** To do **
Find "Instruction: Open the More Info link" and "Task: Switch scope to In Project" in the records below. Copy the lines holding them and every line between, exactly, and no others.

Stored items
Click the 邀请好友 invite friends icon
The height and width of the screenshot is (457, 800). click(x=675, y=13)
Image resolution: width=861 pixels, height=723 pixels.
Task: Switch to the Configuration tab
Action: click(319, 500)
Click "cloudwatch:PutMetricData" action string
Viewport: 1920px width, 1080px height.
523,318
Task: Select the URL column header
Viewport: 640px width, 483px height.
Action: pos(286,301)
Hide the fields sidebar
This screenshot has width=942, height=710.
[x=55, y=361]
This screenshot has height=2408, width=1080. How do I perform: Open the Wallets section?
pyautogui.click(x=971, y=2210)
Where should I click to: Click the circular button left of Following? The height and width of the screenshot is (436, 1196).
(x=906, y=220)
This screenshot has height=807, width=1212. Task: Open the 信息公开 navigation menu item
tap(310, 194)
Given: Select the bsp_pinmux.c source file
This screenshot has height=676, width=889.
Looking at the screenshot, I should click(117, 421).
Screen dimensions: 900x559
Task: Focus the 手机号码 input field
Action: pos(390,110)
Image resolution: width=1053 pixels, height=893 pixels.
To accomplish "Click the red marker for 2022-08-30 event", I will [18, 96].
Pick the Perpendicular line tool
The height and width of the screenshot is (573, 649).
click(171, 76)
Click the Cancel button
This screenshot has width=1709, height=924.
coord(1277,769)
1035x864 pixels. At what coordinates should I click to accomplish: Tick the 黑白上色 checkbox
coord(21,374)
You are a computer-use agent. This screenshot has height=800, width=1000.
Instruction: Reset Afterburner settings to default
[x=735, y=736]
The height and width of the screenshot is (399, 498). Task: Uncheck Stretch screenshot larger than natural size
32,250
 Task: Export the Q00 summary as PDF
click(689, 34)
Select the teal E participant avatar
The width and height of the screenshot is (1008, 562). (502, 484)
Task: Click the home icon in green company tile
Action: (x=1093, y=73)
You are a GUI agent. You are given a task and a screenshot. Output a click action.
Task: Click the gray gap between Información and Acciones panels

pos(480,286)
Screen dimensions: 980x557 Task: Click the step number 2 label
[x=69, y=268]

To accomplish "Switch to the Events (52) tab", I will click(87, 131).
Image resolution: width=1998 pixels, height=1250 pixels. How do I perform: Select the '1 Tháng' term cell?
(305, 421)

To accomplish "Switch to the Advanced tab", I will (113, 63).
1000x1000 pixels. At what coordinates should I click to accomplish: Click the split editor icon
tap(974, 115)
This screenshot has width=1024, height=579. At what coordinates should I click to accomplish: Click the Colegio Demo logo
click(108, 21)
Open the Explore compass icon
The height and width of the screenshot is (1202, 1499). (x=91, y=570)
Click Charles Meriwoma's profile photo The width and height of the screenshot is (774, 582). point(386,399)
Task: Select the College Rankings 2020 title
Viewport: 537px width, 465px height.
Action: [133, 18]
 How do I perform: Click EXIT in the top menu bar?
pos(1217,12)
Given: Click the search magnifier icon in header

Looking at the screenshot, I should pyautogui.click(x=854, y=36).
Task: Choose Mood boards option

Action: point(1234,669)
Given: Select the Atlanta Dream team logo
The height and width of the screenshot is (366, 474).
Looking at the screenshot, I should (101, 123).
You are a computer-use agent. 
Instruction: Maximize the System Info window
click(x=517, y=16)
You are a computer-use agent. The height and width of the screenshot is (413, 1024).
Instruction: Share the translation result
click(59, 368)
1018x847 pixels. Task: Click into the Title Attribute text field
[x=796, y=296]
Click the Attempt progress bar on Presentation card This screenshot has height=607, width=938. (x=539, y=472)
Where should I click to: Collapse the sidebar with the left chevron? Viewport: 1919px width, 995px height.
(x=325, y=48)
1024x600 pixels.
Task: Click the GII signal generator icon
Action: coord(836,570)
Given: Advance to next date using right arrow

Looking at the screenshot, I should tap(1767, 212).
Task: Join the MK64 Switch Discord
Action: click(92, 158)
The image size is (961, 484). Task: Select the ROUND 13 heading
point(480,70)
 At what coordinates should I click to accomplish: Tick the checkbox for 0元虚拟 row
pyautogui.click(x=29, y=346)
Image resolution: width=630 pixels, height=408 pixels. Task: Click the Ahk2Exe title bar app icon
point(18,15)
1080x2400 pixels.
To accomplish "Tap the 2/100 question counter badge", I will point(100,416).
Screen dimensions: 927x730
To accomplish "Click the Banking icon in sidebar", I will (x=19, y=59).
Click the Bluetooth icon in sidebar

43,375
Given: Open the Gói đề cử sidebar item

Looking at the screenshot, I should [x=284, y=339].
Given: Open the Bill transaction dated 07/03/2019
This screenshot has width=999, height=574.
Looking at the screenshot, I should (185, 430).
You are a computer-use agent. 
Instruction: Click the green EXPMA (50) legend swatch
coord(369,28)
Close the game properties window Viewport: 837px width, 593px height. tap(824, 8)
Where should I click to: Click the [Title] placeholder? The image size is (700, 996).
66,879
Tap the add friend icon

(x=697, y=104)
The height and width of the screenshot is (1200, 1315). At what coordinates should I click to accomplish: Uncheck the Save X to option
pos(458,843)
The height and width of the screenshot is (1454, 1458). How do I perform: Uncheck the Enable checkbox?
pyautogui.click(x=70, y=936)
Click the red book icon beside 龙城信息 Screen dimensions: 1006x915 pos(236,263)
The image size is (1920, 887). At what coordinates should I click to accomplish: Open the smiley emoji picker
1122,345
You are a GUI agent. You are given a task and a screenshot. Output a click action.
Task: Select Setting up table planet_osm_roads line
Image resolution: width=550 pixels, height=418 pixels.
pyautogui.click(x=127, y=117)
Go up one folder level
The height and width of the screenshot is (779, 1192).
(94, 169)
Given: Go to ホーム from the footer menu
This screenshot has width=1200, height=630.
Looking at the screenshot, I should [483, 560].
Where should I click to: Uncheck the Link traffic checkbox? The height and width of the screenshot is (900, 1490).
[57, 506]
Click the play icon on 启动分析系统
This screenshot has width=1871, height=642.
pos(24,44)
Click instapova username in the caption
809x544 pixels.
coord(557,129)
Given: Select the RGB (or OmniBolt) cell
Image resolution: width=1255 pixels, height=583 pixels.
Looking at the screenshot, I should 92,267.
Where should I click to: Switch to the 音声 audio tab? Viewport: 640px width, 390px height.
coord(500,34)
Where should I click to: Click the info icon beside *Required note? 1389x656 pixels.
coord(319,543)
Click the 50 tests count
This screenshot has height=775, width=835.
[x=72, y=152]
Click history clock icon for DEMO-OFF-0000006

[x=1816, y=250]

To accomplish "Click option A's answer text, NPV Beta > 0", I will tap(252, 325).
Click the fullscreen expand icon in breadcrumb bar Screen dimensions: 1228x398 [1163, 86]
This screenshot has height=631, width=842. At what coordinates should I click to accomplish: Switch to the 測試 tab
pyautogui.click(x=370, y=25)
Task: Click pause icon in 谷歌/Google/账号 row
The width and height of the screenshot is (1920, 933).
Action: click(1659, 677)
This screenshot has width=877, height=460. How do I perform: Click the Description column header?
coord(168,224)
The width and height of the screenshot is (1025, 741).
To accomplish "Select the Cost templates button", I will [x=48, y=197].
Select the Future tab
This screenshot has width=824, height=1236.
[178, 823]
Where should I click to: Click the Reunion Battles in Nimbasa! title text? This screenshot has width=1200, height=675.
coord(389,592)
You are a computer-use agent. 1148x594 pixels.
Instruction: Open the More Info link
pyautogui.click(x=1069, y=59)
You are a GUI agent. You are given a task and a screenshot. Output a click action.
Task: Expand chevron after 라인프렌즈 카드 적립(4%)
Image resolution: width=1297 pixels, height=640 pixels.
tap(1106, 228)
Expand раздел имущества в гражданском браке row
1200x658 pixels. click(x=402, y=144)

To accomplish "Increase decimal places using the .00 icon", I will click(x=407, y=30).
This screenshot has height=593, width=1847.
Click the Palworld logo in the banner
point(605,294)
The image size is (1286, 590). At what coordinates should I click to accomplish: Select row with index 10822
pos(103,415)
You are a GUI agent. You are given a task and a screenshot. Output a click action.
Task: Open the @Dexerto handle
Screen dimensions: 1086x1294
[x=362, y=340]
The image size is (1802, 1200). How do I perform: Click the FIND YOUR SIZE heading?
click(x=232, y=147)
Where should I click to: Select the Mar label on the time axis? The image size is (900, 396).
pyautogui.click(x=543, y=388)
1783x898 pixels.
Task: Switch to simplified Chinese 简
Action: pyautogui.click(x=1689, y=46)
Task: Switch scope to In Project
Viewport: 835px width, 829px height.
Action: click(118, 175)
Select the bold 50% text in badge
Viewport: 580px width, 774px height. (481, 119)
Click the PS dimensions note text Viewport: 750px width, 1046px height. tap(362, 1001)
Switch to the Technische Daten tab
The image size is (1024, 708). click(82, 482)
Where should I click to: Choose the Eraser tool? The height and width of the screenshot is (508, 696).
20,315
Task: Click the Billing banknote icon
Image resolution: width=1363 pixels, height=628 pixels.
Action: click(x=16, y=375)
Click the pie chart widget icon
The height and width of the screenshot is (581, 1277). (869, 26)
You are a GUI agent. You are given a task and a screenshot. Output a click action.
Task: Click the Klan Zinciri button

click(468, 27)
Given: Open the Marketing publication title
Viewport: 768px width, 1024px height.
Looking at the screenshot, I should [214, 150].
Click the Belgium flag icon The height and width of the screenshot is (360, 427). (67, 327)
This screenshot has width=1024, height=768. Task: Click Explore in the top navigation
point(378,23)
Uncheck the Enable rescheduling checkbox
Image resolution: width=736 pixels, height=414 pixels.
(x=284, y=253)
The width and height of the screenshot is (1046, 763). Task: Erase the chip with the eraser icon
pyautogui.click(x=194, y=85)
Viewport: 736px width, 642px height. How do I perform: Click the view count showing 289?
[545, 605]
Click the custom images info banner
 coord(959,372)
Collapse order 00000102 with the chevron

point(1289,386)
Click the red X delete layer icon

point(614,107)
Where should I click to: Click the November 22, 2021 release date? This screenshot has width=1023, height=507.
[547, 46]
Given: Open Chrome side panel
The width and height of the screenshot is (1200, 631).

** Solved exercise **
Instruction: Open the More Info link
pyautogui.click(x=1069, y=59)
You are a GUI agent. You are given a task and a screenshot. Output a click action.
Task: Expand chevron after 라인프렌즈 카드 적립(4%)
Image resolution: width=1297 pixels, height=640 pixels.
tap(1106, 228)
Expand раздел имущества в гражданском браке row
1200x658 pixels. click(x=402, y=144)

To accomplish "Increase decimal places using the .00 icon", I will click(x=407, y=30).
This screenshot has height=593, width=1847.
Click the Palworld logo in the banner
point(605,294)
The image size is (1286, 590). At what coordinates should I click to accomplish: Select row with index 10822
pos(103,415)
You are a GUI agent. You are given a task and a screenshot. Output a click action.
Task: Open the @Dexerto handle
Screen dimensions: 1086x1294
[x=362, y=340]
The image size is (1802, 1200). How do I perform: Click the FIND YOUR SIZE heading?
click(x=232, y=147)
Where should I click to: Select the Mar label on the time axis? The image size is (900, 396).
pyautogui.click(x=543, y=388)
1783x898 pixels.
Task: Switch to simplified Chinese 简
Action: pyautogui.click(x=1689, y=46)
Task: Switch scope to In Project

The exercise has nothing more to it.